__HOW TO COMPLETE THIS TASK__
Which lines run from the one containing "Task: Click the Yahoo search icon" to the end of the records? Write them out exactly, both ends included, and nothing else.
· · · · · · ·
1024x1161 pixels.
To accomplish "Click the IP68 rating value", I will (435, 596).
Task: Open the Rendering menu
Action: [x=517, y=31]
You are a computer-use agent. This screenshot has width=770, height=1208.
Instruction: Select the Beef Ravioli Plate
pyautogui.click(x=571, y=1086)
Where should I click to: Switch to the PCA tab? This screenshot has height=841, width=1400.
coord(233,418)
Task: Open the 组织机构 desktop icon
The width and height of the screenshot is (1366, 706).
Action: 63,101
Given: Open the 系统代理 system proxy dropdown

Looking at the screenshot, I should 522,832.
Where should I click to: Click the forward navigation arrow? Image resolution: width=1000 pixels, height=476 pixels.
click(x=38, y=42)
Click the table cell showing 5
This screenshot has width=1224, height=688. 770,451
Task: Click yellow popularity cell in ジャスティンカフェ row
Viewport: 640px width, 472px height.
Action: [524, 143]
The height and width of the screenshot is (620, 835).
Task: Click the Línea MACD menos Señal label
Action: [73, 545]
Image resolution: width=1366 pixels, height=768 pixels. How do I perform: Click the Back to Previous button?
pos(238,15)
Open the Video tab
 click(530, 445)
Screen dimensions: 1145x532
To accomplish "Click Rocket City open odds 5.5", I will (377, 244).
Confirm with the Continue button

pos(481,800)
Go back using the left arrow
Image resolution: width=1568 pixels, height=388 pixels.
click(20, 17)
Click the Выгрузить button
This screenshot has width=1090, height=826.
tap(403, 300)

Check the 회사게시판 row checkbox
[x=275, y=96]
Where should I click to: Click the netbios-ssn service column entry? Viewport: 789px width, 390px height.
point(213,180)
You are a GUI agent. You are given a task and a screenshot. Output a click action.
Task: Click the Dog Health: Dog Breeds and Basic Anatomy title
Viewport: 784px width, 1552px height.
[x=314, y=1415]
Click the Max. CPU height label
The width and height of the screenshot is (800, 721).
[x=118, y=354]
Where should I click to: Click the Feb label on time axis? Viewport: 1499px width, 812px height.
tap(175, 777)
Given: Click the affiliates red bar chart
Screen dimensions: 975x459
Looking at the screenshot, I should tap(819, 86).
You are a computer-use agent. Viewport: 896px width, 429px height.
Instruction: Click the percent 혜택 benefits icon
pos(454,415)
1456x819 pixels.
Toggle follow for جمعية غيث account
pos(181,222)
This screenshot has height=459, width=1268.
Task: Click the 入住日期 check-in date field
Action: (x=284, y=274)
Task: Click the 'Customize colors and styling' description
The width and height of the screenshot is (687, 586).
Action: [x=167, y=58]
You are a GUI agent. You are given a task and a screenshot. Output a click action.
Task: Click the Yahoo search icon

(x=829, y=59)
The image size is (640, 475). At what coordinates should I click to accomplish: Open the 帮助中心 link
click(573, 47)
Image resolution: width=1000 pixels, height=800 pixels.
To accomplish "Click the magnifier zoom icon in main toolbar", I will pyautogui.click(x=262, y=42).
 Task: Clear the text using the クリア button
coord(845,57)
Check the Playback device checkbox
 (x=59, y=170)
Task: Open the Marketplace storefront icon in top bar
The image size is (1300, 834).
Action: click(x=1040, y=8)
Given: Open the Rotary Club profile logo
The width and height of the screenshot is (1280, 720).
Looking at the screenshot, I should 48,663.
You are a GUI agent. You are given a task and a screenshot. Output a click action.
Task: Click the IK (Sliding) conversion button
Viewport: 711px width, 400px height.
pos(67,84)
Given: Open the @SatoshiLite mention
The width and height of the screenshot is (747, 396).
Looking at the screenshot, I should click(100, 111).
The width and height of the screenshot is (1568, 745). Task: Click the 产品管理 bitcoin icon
· · · · · · ·
__RESPONSE TO THIS EXERCISE__
Task: Click the Yahoo search icon

(x=829, y=59)
The image size is (640, 475). At what coordinates should I click to accomplish: Open the 帮助中心 link
click(573, 47)
Image resolution: width=1000 pixels, height=800 pixels.
To accomplish "Click the magnifier zoom icon in main toolbar", I will pyautogui.click(x=262, y=42).
 Task: Clear the text using the クリア button
coord(845,57)
Check the Playback device checkbox
 (x=59, y=170)
Task: Open the Marketplace storefront icon in top bar
The image size is (1300, 834).
Action: click(x=1040, y=8)
Given: Open the Rotary Club profile logo
The width and height of the screenshot is (1280, 720).
Looking at the screenshot, I should 48,663.
You are a GUI agent. You are given a task and a screenshot. Output a click action.
Task: Click the IK (Sliding) conversion button
Viewport: 711px width, 400px height.
pos(67,84)
Given: Open the @SatoshiLite mention
The width and height of the screenshot is (747, 396).
Looking at the screenshot, I should click(100, 111).
The width and height of the screenshot is (1568, 745). Task: Click the 产品管理 bitcoin icon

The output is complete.